No one knows how long the drought will last, but currently 88 percent of U.S. corn and 87 percent of U.S. soybeans are in drought-stricken areas. The U.S. Department of Agriculture announced July 18 that 1,297 counties in 29 states now qualify for disaster assistance because of severe drought conditions.
For the first time ever, the price for wholesale corn topped $8 a bushel—up 50 percent from where it was priced just a month ago. Among the hardest hit by high corn prices are dairy and livestock farmers, who depend on corn, hay and other crops to feed their animals.
“We are going to have to buy $30,000 of hay to make it through to the fall,” said Jerry Harvey, a dairy farmer in Promise City. Harvey helped organize a protest of dairy farmers in 2009, when he and other dairy farmers were losing money on every gallon of milk they produced and were on the brink of losing their farms. “We borrowed $60,000 then. We never got out of the hole.” Because the cost of feeding his 60 dairy cows is so high, Harvey said, “we are going to have to sell some heifers. But everyone is selling, so the price is dropping.” He added that he will be lucky to get half the price for a cow that he got last year.
Cattle farmers “are being forced to sell out a big part of their herds because they will not be able to afford to buy winter feed,” Edward Dunkle, a retired farmer and ranger near Benkelman, Neb., explained to the Militant.
Klicker said working farmers need access to “low interest money and fair prices. But the government and corporations manipulate the prices.” He is wary of government financial assistance, “because in the past, assistance has only fed the super-sized operations at the expense of small farmers.”
The media has been awash with stories about the drought and pictures of farmers standing in dried, withered, brown cornfields. Many articles claim that corn and soybean farmers will not fare badly because of crop insurance. Most corn and bean farmers “are forced to buy crop insurance in order to qualify for loans or other USDA programs,” said Dunkle. “The premiums are very high, while payments cover only a part of farmers’ losses.”
“It’s true that farmers producing milk, livestock, fruits and vegetables are getting hit harder than row-crop farmers,” said Klicker. But insurance for row-crop farmers is “no panacea. The small guy can’t really afford insurance.”
Harvey agrees that insurance would not have answered his problems. “Many small farmers feel we are getting insuranced to death. We can’t afford it.”

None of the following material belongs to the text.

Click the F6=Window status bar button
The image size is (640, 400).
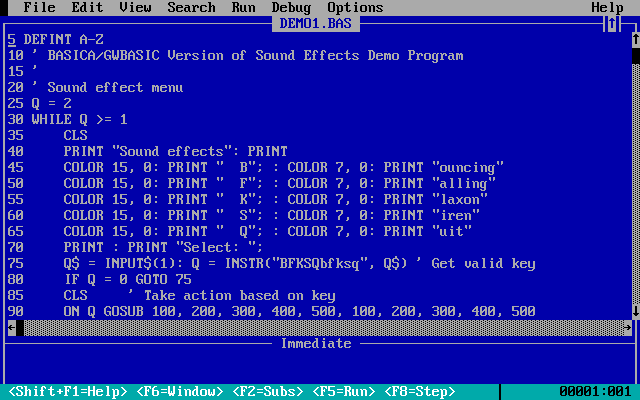point(180,392)
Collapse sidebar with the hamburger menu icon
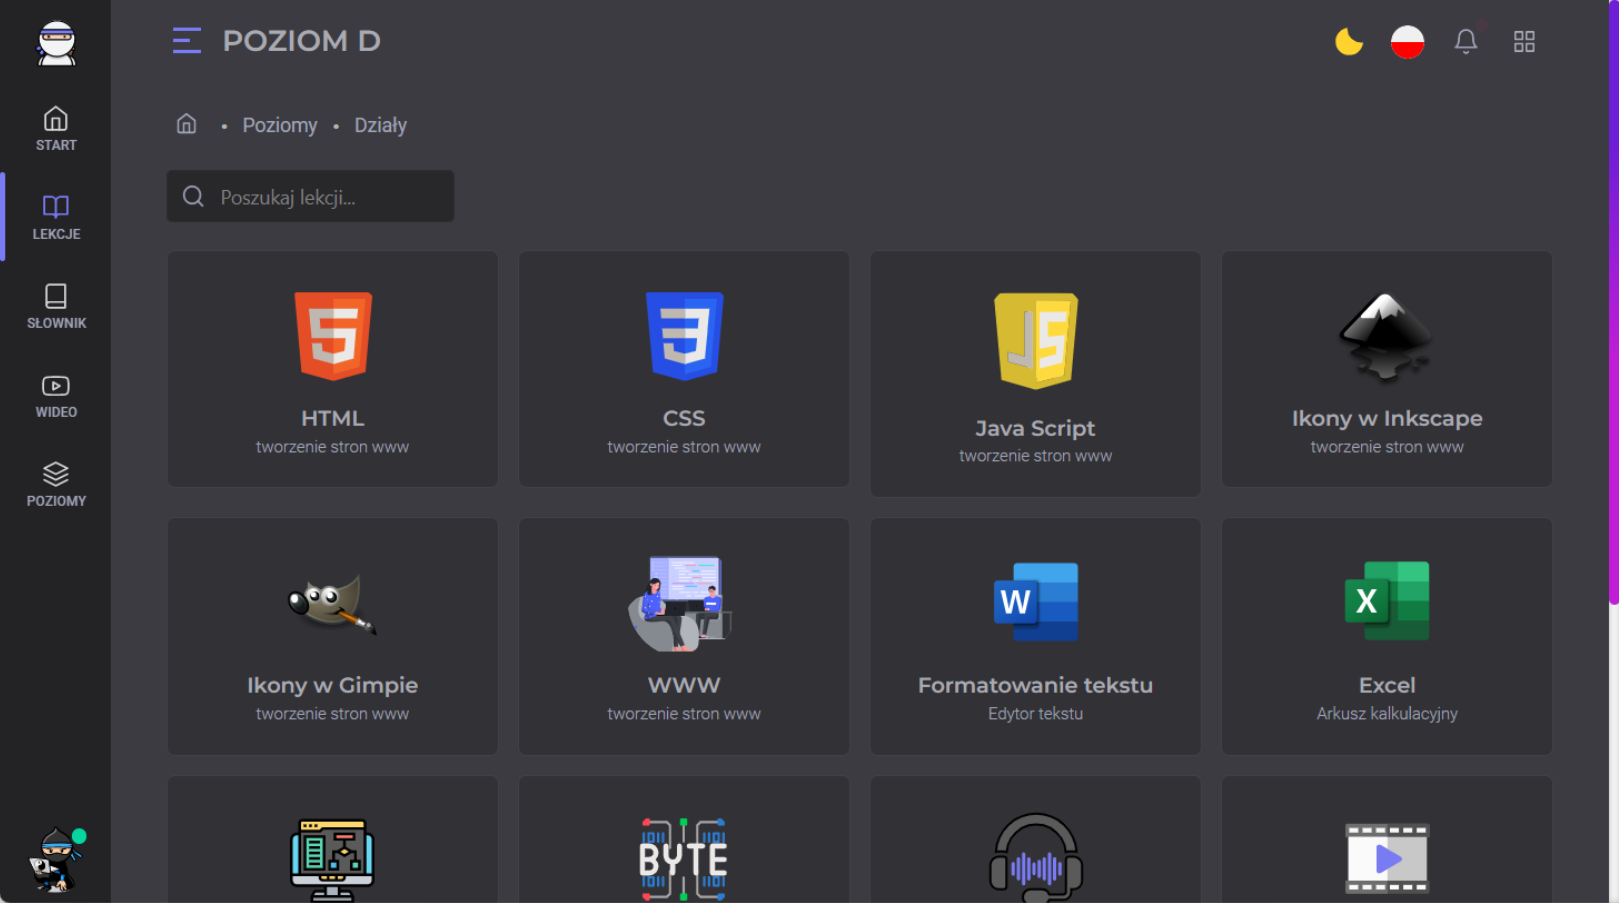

While small farmers are gripped in the vice of a crop-destroying drought and skyrocketing feed prices, workers will soon feel the consequences of this disaster in their pocketbooks. The cost of meat, poultry and milk is expected to jump later this year. Fuel prices are also expected to jump, because 10 percent of nearly every gallon of gasoline is ethanol, a fuel additive distilled from corn.
Meanwhile, food commodity speculators salivate over rising prices, agribusiness stocks rise in anticipation of sales of cutting edge seed, and big capitalist farmers positioned to weather the drought look to buy up livestock and land from those threatened with ruin.